I have found it next to impossible to locate me some Saeco bibs and jerseys from last year. I suppose that with the team now disbanded it makes sense. If any of you happen to come across some in XL I would be very appreciative!!


----------



## lemonlime (Sep 24, 2003)

*Well...*

I have a pair from 2003, worn twice, size XL (much too big for me, but I had no idea about Euro sizes back then) that I would be willing to part with. Actually, the bib shorts were worn on one ride, the jersey has seen three or four.

Interested?


----------



## HouseMoney (Oct 28, 2002)

Call High Gear Cyclery in Stirling, NJ @ (800)-cyclery. As of yesterday morning, they had an XL Saeco-Cannondale team bib hanging up on one of their racks. It *might* be a 2003 version, though. I'm probably a L since the M they also had was too small. The dressing room mirror "revealed" that it isn't the sort of bib short I'd wear in mixed company, if you know what I mean.


----------



## minimojos (Mar 16, 2004)

HouseMoney said:


> Call High Gear Cyclery in Stirling, NJ @ (800)-cyclery. As of yesterday morning, they had an XL Saeco-Cannondale team bib hanging up on one of their racks. It *might* be a 2003 version, though. I'm probably a L since the M they also had was too small. The dressing room mirror "revealed" that it isn't the sort of bib short I'd wear in mixed company, if you know what I mean.
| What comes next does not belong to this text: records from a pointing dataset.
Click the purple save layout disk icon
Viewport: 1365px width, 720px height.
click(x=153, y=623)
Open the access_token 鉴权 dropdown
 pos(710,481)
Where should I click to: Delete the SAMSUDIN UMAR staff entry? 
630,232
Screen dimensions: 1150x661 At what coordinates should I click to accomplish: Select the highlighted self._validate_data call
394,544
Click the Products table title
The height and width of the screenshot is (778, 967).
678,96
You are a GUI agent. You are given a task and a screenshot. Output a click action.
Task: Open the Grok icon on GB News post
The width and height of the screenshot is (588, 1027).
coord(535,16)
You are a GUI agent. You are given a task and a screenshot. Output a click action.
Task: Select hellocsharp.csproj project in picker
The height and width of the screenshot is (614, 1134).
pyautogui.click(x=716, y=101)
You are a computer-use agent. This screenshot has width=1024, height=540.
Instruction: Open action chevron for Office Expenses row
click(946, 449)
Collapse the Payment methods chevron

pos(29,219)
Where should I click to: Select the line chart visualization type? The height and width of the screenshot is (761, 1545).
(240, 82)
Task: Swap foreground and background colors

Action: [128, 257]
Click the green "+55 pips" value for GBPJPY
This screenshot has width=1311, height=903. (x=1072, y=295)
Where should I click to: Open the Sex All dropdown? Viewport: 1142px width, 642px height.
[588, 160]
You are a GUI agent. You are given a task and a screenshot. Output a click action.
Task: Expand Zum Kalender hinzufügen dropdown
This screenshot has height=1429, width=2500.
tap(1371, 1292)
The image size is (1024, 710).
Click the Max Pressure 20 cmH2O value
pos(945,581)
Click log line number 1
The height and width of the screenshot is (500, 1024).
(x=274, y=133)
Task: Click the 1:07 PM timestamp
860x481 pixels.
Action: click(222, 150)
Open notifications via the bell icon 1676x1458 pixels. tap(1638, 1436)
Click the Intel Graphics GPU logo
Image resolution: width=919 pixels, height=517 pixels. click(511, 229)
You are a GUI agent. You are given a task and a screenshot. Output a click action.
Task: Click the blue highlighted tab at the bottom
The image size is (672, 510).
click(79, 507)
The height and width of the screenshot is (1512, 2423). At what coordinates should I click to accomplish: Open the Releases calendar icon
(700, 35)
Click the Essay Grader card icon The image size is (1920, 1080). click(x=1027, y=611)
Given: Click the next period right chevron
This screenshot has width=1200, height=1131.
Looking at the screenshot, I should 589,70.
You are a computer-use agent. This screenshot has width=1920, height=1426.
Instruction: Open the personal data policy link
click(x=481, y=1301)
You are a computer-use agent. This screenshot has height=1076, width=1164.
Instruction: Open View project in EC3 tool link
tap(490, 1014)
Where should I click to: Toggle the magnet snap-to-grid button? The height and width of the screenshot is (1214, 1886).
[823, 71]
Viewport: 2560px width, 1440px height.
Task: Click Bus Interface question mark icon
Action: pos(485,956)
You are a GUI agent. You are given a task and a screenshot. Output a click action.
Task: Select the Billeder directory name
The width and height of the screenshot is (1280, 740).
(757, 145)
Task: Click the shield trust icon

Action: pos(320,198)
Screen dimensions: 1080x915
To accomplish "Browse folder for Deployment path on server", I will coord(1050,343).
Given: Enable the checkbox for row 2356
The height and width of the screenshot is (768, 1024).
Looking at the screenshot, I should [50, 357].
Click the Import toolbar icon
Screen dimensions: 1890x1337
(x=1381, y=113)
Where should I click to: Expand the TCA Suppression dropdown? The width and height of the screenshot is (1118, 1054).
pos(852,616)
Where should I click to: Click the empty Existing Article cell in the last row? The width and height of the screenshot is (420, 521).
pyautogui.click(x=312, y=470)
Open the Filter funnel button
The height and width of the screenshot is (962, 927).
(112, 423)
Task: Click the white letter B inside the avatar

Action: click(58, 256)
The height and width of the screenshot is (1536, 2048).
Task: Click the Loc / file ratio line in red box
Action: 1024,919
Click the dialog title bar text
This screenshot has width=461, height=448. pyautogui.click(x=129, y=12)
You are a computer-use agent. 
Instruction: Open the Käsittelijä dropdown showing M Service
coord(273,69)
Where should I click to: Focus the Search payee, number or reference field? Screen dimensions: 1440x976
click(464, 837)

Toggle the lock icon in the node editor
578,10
YEAH I totally know what you mean!!! I tried on a large and bam I was showing off my short and curly's. Thanks for the info!


----------



## minimojos (Mar 16, 2004)

I must have just missed it, they are out of the bib shorts.

I am amazed at how diffiuclt these are to find!


----------



## Hawkeye (Apr 3, 2004)

Try the Bike Zone in Falmouth,Ma. 508-540-2453. We have some 04 stuff .


----------



## minimojos (Mar 16, 2004)

I found some of the Simoni Saeco Spider sets at colorado cyclist. Thanks for all of the help guys!


----------